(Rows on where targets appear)
** Begin **
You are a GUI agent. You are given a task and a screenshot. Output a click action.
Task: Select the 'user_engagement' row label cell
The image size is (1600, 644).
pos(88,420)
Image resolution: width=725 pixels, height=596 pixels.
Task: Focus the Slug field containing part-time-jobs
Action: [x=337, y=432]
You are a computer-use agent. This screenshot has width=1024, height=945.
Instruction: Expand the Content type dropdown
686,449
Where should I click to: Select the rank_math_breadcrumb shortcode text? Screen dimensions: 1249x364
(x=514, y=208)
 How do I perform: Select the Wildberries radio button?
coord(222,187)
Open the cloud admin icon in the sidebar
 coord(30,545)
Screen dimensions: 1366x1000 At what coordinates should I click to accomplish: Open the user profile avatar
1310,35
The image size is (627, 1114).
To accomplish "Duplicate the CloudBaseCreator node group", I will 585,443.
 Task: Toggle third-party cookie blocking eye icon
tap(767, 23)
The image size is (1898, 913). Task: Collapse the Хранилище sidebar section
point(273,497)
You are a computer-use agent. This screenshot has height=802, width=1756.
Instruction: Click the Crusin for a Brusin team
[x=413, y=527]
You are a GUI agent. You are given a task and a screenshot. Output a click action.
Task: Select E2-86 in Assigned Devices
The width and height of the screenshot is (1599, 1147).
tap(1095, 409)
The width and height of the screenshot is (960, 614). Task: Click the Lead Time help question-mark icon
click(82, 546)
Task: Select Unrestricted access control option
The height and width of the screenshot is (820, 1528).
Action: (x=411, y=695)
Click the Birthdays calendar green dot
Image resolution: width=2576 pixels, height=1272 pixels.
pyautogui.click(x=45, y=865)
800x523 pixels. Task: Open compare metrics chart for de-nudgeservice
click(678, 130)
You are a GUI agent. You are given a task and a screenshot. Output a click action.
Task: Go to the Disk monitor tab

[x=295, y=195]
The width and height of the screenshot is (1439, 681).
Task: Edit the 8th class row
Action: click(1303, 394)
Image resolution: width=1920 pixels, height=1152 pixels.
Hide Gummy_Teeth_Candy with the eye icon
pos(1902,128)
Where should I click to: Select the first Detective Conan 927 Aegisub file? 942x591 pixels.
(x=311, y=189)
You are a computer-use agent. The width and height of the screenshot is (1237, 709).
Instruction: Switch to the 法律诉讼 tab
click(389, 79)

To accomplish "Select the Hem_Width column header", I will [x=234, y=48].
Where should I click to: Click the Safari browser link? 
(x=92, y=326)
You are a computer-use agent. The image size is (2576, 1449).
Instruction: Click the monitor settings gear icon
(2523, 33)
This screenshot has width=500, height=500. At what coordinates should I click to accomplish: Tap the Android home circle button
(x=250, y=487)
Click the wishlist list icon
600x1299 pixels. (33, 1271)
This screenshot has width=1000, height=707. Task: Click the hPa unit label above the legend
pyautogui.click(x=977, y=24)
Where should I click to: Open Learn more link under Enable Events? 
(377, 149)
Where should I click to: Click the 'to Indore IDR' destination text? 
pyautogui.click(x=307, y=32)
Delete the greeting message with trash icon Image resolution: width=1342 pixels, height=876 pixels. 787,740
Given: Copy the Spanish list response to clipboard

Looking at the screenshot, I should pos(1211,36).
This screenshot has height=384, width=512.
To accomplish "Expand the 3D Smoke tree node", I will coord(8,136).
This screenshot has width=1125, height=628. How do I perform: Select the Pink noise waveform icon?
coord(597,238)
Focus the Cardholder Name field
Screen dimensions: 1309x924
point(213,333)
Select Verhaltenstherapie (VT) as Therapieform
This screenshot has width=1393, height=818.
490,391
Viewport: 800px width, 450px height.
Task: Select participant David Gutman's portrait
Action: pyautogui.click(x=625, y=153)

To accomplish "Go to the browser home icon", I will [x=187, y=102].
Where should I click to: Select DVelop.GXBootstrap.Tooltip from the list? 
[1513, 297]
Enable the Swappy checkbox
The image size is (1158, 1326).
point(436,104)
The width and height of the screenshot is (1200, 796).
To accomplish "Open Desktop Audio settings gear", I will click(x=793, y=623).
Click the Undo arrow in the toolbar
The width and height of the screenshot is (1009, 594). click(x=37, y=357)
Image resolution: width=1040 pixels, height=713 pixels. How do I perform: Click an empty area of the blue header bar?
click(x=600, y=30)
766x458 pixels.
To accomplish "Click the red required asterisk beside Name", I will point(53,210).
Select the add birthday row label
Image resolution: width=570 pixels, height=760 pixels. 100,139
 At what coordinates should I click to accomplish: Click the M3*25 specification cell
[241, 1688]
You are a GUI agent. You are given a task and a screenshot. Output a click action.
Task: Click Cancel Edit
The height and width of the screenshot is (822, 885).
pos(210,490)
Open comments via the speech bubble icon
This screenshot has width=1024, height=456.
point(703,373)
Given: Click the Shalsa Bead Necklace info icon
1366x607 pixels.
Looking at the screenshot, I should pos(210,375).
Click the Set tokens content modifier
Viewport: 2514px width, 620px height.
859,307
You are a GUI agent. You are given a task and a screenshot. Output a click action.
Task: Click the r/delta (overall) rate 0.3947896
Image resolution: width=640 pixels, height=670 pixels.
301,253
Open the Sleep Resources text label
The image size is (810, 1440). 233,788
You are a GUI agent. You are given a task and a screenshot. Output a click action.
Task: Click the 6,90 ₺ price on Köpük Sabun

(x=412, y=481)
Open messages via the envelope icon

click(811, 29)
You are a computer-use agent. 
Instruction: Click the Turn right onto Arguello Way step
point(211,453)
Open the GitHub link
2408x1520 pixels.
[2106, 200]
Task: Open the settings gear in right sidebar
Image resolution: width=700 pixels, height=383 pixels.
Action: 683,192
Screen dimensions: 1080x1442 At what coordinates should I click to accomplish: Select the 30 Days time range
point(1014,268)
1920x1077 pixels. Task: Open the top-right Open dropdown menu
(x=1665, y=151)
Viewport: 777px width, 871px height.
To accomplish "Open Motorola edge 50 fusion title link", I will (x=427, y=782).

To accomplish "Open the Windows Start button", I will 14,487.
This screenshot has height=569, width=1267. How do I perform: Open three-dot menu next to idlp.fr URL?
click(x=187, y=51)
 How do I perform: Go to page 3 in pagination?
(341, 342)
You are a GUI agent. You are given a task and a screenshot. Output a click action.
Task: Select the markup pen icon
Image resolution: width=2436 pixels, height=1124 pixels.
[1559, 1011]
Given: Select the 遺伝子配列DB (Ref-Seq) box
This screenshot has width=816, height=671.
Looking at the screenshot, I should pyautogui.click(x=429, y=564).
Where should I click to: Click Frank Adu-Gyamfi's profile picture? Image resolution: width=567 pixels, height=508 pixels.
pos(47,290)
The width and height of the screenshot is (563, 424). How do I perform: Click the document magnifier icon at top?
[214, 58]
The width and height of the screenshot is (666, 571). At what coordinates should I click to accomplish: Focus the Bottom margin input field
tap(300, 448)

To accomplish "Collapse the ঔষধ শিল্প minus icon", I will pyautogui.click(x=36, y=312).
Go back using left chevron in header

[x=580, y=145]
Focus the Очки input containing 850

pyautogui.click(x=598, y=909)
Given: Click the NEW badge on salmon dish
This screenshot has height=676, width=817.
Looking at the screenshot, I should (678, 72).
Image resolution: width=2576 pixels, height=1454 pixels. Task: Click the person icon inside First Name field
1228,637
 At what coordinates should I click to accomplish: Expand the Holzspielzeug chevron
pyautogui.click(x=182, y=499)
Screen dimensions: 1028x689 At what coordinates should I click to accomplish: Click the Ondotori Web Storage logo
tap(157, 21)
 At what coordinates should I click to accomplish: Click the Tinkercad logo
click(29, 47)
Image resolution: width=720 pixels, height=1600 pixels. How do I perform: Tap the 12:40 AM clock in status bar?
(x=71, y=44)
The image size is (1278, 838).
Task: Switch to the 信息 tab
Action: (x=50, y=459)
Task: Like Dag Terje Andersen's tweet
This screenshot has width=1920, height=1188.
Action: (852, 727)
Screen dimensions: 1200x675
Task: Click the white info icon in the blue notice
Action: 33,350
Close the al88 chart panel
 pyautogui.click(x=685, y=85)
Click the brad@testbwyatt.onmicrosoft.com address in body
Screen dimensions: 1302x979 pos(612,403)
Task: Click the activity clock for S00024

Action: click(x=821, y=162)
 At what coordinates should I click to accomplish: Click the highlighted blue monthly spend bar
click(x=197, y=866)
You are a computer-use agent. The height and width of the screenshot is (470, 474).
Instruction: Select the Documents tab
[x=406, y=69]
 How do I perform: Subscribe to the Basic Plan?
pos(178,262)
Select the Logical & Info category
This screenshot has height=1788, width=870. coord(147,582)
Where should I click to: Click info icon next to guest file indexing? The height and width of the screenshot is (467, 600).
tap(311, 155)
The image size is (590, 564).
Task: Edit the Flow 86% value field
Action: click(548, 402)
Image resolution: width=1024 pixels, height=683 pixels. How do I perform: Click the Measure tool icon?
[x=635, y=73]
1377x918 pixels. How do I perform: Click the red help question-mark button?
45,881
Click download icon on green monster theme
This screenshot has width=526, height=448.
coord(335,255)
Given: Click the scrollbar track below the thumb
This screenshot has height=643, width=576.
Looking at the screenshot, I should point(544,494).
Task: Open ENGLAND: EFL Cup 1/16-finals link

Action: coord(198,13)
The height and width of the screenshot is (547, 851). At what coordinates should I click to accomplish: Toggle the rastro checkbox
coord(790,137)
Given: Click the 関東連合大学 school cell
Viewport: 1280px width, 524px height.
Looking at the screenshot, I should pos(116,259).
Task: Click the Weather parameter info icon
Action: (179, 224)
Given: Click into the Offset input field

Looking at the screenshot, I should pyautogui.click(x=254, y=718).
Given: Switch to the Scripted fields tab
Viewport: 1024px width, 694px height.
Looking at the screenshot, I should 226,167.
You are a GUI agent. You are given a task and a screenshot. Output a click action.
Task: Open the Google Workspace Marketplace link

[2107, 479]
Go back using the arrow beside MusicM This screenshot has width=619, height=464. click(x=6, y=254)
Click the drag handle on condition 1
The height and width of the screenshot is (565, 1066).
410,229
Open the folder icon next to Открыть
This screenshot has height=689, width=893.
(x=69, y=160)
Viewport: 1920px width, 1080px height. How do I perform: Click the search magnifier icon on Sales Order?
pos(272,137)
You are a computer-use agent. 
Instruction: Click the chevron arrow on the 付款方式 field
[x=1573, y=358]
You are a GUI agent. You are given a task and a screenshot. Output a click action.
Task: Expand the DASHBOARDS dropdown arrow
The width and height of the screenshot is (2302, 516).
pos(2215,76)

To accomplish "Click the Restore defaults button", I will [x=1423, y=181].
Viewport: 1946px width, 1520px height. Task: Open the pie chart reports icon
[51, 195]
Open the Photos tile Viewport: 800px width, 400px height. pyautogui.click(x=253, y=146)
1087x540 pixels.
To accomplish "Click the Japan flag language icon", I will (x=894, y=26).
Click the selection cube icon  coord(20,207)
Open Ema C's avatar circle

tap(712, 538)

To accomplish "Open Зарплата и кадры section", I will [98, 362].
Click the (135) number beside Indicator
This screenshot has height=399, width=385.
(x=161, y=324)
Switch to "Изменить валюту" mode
** End **
(YOUR OBJECTIVE):
Copy out the lines between the one holding "Task: Open ENGLAND: EFL Cup 1/16-finals link" and the one holding "Looking at the screenshot, I should 226,167.", inclusive, keeping every character as it is.

(ANSWER TO THE TASK):
Task: Open ENGLAND: EFL Cup 1/16-finals link

Action: coord(198,13)
The height and width of the screenshot is (547, 851). At what coordinates should I click to accomplish: Toggle the rastro checkbox
coord(790,137)
Given: Click the 関東連合大学 school cell
Viewport: 1280px width, 524px height.
Looking at the screenshot, I should pos(116,259).
Task: Click the Weather parameter info icon
Action: (179, 224)
Given: Click into the Offset input field

Looking at the screenshot, I should pyautogui.click(x=254, y=718).
Given: Switch to the Scripted fields tab
Viewport: 1024px width, 694px height.
Looking at the screenshot, I should 226,167.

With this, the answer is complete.